Merck & Co on Thursday forecast a sharp decline in sales of its COVID-19 antiviral pill as the pandemic eases globally.

The company estimated sales of molnupiravir, which is sold under the brand Lagevrio, to fall to about $1 billion this year from $5.68 billion in 2022.

The lower forecast for the COVID drug is the latest signal that a boost to global drugmakers from the pandemic is fading.

Roche also warned on Thursday that profits will decline in 2023 due to falling demand for its COVID-19 therapy and diagnostics kits.

Merck also forecast 2023 earnings below analysts' estimates on a tax hit from a recent acquisition.

The company said it expects adjusted earnings of $6.80 to $6.95 per share, lower than analysts' average estimate of $7.36.

The U.S. drugmaker's shares were down 3% in premarket trade.

Revenue is projected to be $57.2 billion to $58.7 billion, compared with expectations of $58.1 billion.

The earnings forecast was hit by taxes that Merck will have to pay on the $1.35 billion acquisition of cancer drug developer Imago BioSciences, the company said.

The company, however, reported higher-than-expected fourth-quarter earnings on strong sales of its COVID-19 pill in Asia.

> Supplied information
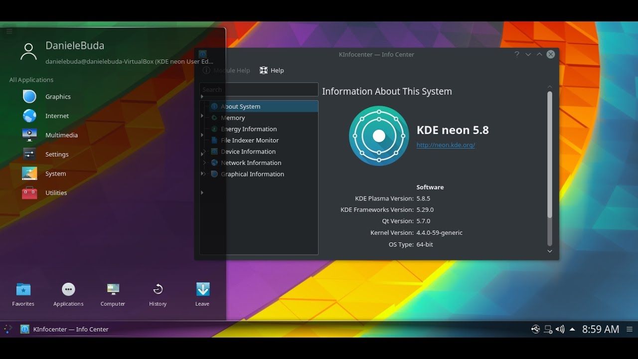This screenshot has height=359, width=638.
Task: Click the File Indexer Monitor icon
Action: click(215, 140)
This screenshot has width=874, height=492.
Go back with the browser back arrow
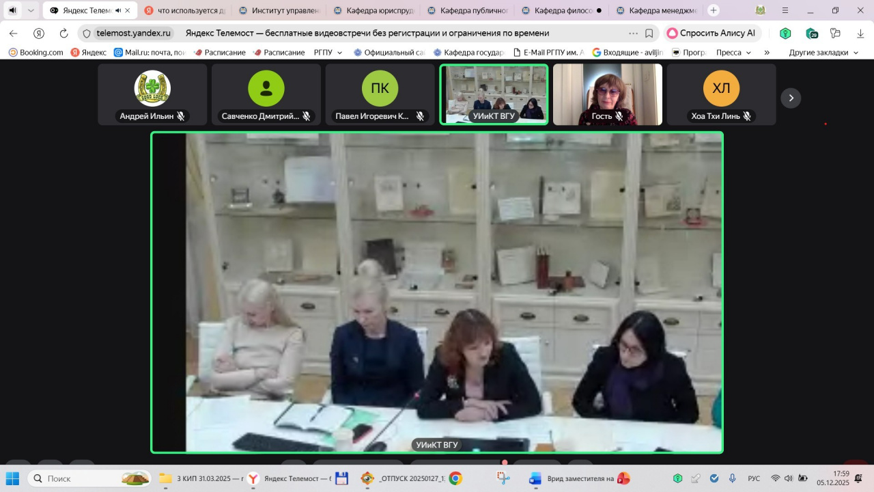click(x=14, y=33)
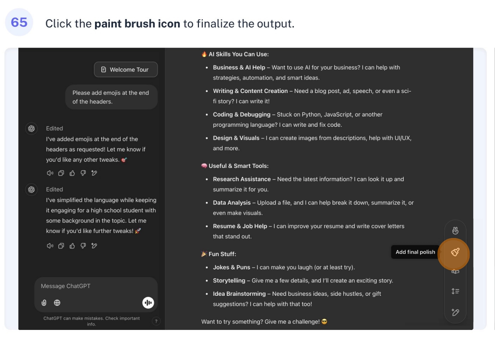The width and height of the screenshot is (495, 338).
Task: Read aloud the "simplified the language" reply
Action: pos(50,246)
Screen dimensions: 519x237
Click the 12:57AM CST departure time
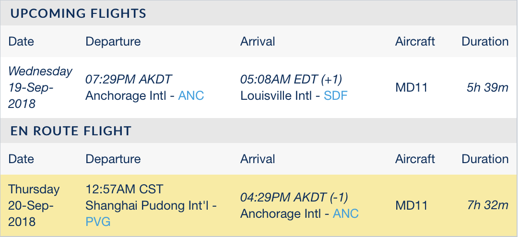[x=126, y=189]
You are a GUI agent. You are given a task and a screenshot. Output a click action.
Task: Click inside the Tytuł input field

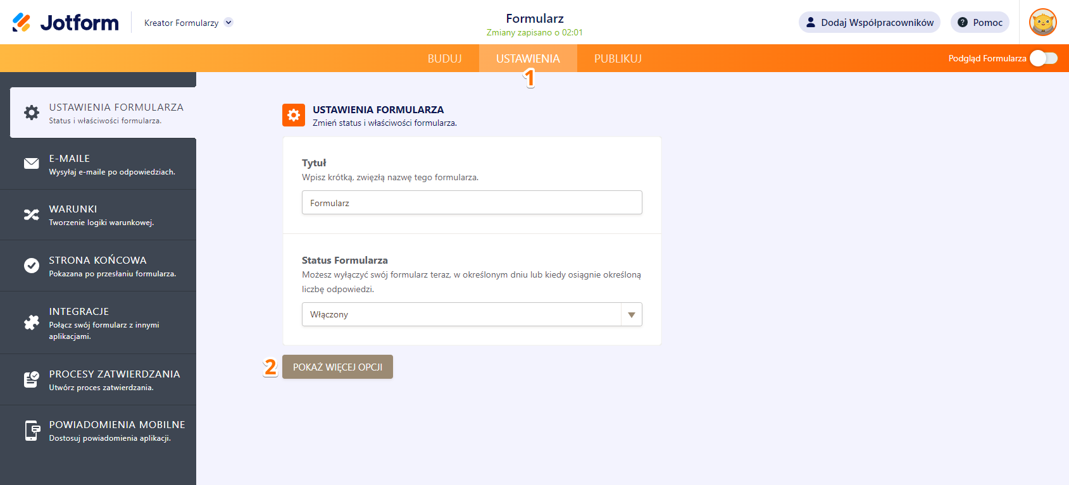(472, 202)
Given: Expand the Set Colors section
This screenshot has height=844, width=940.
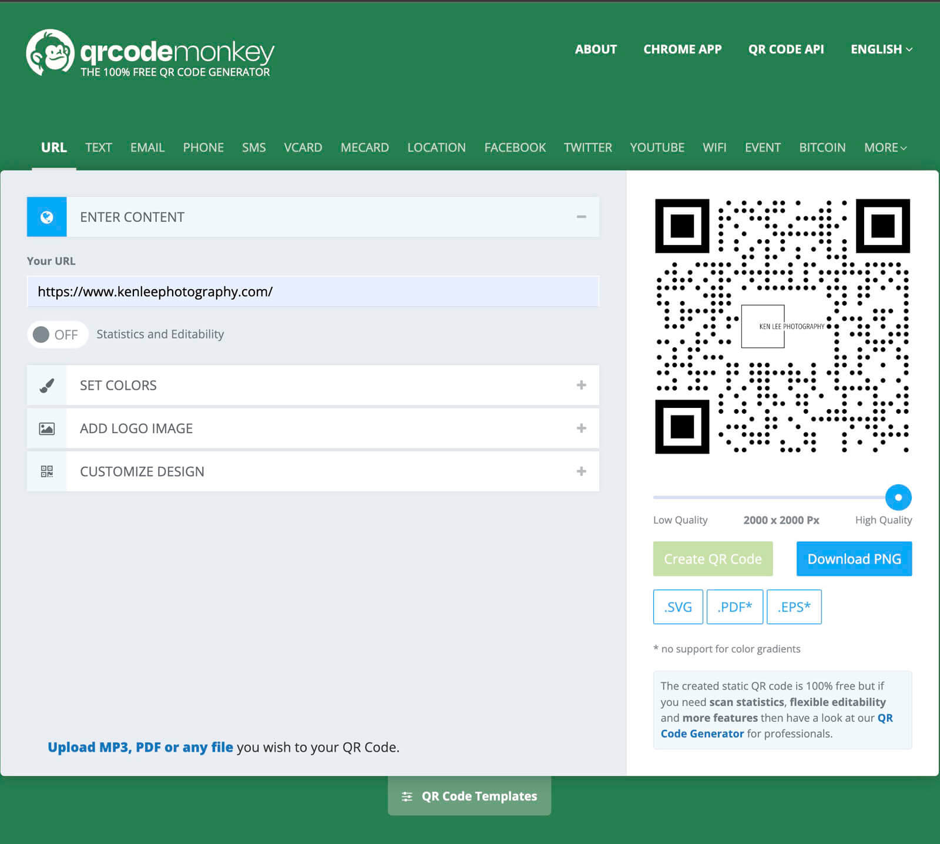Looking at the screenshot, I should click(581, 385).
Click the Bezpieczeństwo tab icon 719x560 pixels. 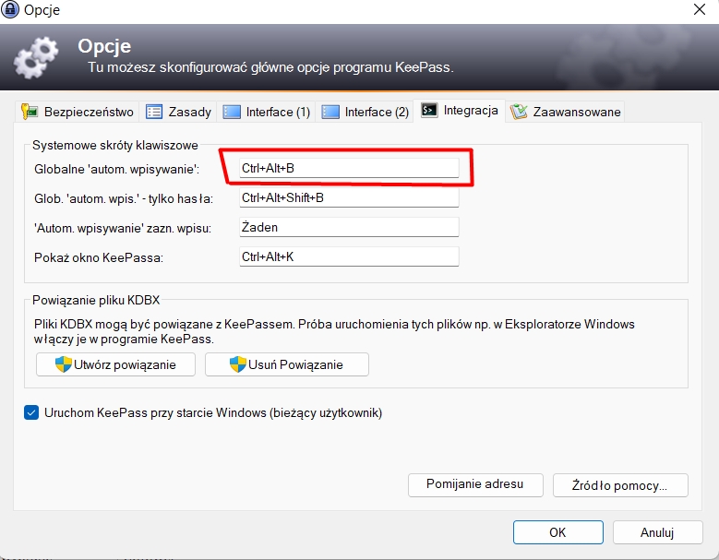click(x=30, y=112)
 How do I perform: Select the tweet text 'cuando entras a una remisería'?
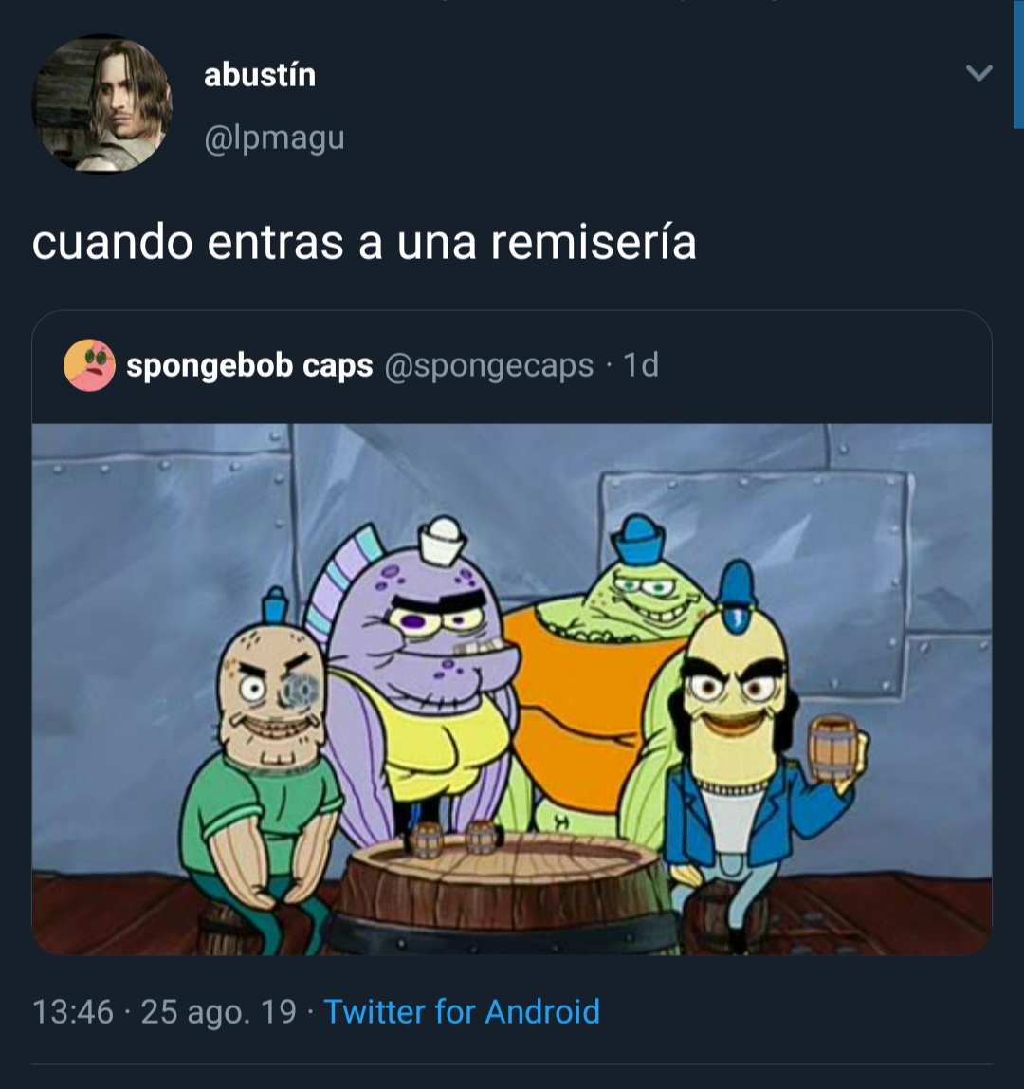pos(364,243)
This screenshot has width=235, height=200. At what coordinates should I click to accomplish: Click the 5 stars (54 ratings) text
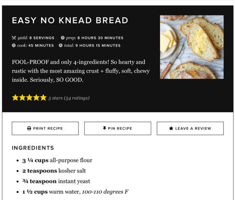click(x=69, y=98)
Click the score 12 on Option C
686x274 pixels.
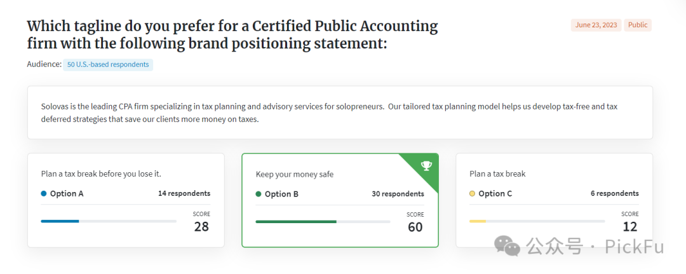tap(629, 226)
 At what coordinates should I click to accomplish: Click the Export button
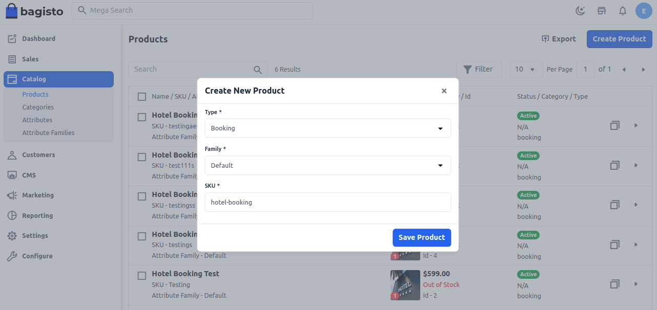tap(559, 39)
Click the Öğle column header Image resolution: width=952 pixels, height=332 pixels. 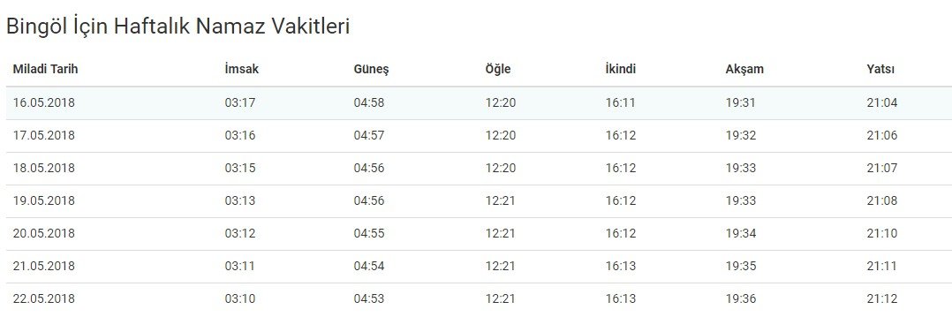(x=498, y=69)
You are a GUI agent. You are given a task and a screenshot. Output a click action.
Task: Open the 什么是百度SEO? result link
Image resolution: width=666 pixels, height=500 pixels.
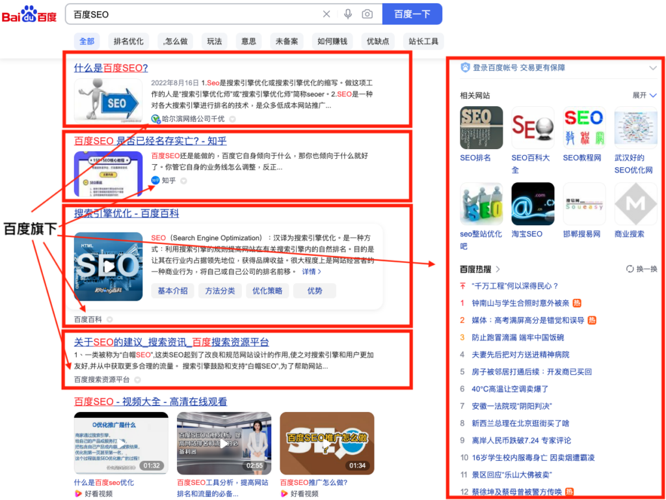[111, 68]
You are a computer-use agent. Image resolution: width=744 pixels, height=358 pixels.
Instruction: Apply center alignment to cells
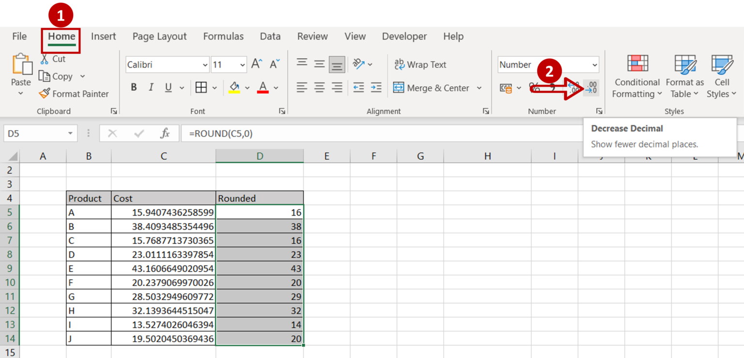pyautogui.click(x=319, y=88)
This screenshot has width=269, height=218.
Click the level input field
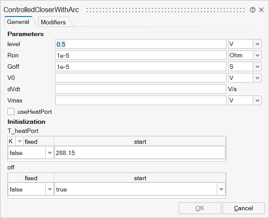[141, 44]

> Parts of the exercise
1. Summarize the article about Merck's forecast in two sentences.
2. Name every company mentioned in the article about Merck's forecast.
Rely solely on the article about Merck's forecast.

> Set of answers
1. Merck & Co forecast that sales of its COVID-19 antiviral pill molnupiravir, sold as Lagevrio, would fall to about $1 billion this year from $5.68 billion in 2022 as the pandemic eases globally. It also forecast 2023 earnings below analysts' estimates because of taxes on its $1.35 billion acquisition of Imago BioSciences, though it reported higher-than-expected fourth-quarter earnings on strong sales of the pill in Asia.

2. Merck & Co, Roche, Imago BioSciences